Cars become biggest driver of greenhouse gas increases
Emissions from transportations may rise at the fastest rate of all major sources through 2050, the United Nations will say in a report due April 12. Heat-trapping gases from vehicles may surge 71% from 2010 level, mainly from emerging economies, according to a leaked document. Bloomberg.
Global solar dominance in sight as science trumps fossil fuels
Solar power has won the global argument. Photovoltaic energy is already so cheap that it competes with oil, diesel and liquefied natural gas in much of Asia without subsidies. In America roughly 29% of new capacity came from solar, rising to 100% in some states. Telegraph.

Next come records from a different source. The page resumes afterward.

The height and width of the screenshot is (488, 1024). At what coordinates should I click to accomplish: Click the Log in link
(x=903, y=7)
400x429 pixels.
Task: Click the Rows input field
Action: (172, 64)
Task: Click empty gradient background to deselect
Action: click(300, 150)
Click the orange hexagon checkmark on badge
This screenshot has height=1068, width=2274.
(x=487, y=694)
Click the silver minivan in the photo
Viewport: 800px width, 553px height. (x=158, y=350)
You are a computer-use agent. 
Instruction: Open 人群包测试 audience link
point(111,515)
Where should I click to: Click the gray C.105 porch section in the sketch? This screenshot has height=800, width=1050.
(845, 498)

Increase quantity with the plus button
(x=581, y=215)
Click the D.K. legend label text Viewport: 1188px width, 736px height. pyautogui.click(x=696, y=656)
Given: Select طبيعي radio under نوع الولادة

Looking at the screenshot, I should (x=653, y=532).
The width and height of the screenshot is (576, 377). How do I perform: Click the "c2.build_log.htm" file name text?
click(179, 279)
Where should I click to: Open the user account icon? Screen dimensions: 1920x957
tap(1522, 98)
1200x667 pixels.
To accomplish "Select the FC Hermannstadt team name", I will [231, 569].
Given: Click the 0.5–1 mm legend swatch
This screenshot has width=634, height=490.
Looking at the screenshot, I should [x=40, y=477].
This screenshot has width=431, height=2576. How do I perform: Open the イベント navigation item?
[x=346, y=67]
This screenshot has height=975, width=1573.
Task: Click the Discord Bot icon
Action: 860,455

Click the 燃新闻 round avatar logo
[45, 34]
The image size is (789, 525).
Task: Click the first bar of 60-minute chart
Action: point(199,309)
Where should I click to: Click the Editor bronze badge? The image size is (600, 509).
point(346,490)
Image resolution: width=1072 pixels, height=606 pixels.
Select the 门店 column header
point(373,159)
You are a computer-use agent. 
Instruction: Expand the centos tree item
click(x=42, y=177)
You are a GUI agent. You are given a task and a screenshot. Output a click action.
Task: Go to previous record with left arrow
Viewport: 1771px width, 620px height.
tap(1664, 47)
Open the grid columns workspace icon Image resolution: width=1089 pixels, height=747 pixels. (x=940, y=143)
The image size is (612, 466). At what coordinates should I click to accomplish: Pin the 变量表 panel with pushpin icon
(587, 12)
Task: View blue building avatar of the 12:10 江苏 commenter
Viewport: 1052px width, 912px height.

Wildlife in Gulf of Mexico still suffering four years after BP oil spill: report
The BP oil disaster in the Gulf of Mexico caused dangerous after-effects to more than a dozen different animals from dolphins to oysters, a report from an environmental campaign group claims. The organisation said, “The oil is not gone. There is oil at the bottom of the gulf, oil washing up on the beach and there is oil in the marshes.” Guardian.
Report says 24,000 homes in London at risk of river flooding
About 24,000 properties are at significant risk flooding, a London Assembly report has said. The study says the Environment Agency estimates current plans will protect 10,000 of these but many more thousands of Londoners are at high risk of surface water flooding. BBC.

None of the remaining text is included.